GIVEN PASSAGE
Other things are wrong with your code. First, the order of evaluation of a tuple is unspecified, you should not write `(e1, e2, e3)` where the expressions perform side-effects (since it so happens that in practice `e3` will be evaluated first and `e1` last). You should use `let in` to evaluate them in the correct order.
Furthermore here, the two `Queue.add` return `()`, you can just put them in sequence with a `;`.

Lastly concatenating strings might become inefficient. You should rather use a `Buffer.t` and append to it while performing your BFS (but this may become irrelevant if you are just building the string to debug your function).

Thanks for replying. This definitely solves the issue, but the following is not clear to me. I try with this modification:

`| Node (i,t1,t2) -> let w = Queue.pop q in Queue.add t1 q; Queue.add t2 q; string_of_int(i)^" "^(bdd w q)`

To ensure that they happen in sequence, still, I see the output 4 4 2 5 2 5 1 3 6 7 1 3 6 7. What is making this repeat twice?

I don’t know how you modified the whole function, but you should not pop the queue after the `match`.
Otherwise you are processing the original tree twice, hence the behavior you observe. If you look at your original code, let’s call `t0` the whole example tree.

MATERIAL
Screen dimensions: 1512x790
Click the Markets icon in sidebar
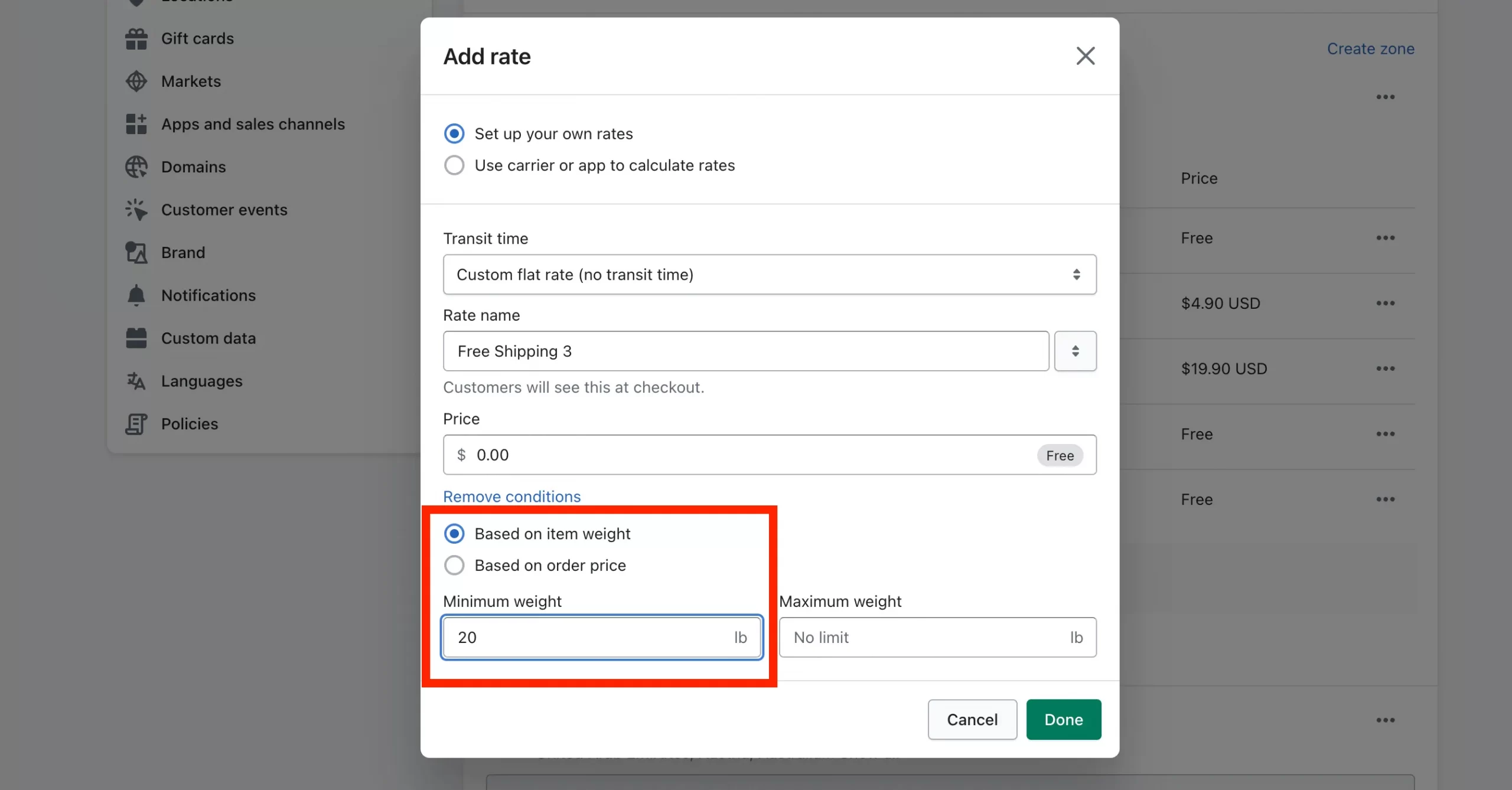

WHAT IS EXPECTED
According to the forum thread on the queue-based traversal, what should be used instead of concatenating strings during the BFS?

WRITTEN ANSWER
A `Buffer.t` that is appended to while the BFS runs.